§ **Task brief**
In your reply, write out each entry exactly as given.
START Data
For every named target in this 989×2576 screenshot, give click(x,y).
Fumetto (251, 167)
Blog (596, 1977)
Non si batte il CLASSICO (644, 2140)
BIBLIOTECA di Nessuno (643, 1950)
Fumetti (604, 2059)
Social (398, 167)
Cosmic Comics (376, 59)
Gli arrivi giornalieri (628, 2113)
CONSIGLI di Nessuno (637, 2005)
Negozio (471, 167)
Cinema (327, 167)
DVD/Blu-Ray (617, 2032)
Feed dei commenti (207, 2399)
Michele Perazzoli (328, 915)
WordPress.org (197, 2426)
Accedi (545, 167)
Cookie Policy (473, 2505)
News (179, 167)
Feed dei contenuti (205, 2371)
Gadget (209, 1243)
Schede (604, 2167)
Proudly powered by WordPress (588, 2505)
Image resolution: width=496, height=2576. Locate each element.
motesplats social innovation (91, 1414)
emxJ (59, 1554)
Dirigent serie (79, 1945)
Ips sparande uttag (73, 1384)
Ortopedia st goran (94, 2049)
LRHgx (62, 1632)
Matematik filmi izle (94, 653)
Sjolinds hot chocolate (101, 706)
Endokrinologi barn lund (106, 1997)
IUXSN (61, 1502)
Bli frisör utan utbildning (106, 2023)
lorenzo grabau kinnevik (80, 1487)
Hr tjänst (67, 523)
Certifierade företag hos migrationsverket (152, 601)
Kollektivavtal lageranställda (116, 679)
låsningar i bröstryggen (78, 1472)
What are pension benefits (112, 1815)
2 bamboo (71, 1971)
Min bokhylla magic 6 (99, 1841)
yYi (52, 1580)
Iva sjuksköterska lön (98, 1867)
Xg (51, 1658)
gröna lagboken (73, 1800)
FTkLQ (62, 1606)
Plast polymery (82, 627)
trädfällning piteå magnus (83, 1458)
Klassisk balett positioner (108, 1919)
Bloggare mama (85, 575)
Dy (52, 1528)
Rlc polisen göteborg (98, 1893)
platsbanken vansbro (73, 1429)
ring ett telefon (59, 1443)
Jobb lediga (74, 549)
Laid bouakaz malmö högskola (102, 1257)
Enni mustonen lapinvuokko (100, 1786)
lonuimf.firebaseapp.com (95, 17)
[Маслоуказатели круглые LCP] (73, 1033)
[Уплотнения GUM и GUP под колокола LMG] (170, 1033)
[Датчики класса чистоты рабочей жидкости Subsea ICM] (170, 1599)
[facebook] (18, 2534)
END Data
§ **Reply**
For every named target in this 989×2576 screenshot, give click(x,y).
Fumetto (251, 167)
Blog (596, 1977)
Non si batte il CLASSICO (644, 2140)
BIBLIOTECA di Nessuno (643, 1950)
Fumetti (604, 2059)
Social (398, 167)
Cosmic Comics (376, 59)
Gli arrivi giornalieri (628, 2113)
CONSIGLI di Nessuno (637, 2005)
Negozio (471, 167)
Cinema (327, 167)
DVD/Blu-Ray (617, 2032)
Feed dei commenti (207, 2399)
Michele Perazzoli (328, 915)
WordPress.org (197, 2426)
Accedi (545, 167)
Cookie Policy (473, 2505)
News (179, 167)
Feed dei contenuti (205, 2371)
Gadget (209, 1243)
Schede (604, 2167)
Proudly powered by WordPress (588, 2505)
Image resolution: width=496, height=2576. Locate each element.
motesplats social innovation (91, 1414)
emxJ (59, 1554)
Dirigent serie (79, 1945)
Ips sparande uttag (73, 1384)
Ortopedia st goran (94, 2049)
LRHgx (62, 1632)
Matematik filmi izle (94, 653)
Sjolinds hot chocolate (101, 706)
Endokrinologi barn lund (106, 1997)
IUXSN (61, 1502)
Bli frisör utan utbildning (106, 2023)
lorenzo grabau kinnevik (80, 1487)
Hr tjänst (67, 523)
Certifierade företag hos migrationsverket (152, 601)
Kollektivavtal lageranställda (116, 679)
låsningar i bröstryggen (78, 1472)
What are pension benefits (112, 1815)
2 bamboo (71, 1971)
Min bokhylla magic 6 (99, 1841)
yYi (52, 1580)
Iva sjuksköterska lön (98, 1867)
Xg (51, 1658)
gröna lagboken (73, 1800)
FTkLQ (62, 1606)
Plast polymery (82, 627)
trädfällning piteå magnus (83, 1458)
Klassisk balett positioner (108, 1919)
Bloggare mama (85, 575)
Dy (52, 1528)
Rlc polisen göteborg (98, 1893)
platsbanken vansbro (73, 1429)
ring ett telefon (59, 1443)
Jobb lediga (74, 549)
Laid bouakaz malmö högskola (102, 1257)
Enni mustonen lapinvuokko (100, 1786)
lonuimf.firebaseapp.com (95, 17)
[Маслоуказатели круглые LCP] (73, 1033)
[Уплотнения GUM и GUP под колокола LMG] (170, 1033)
[Датчики класса чистоты рабочей жидкости Subsea ICM] (170, 1599)
[facebook] (18, 2534)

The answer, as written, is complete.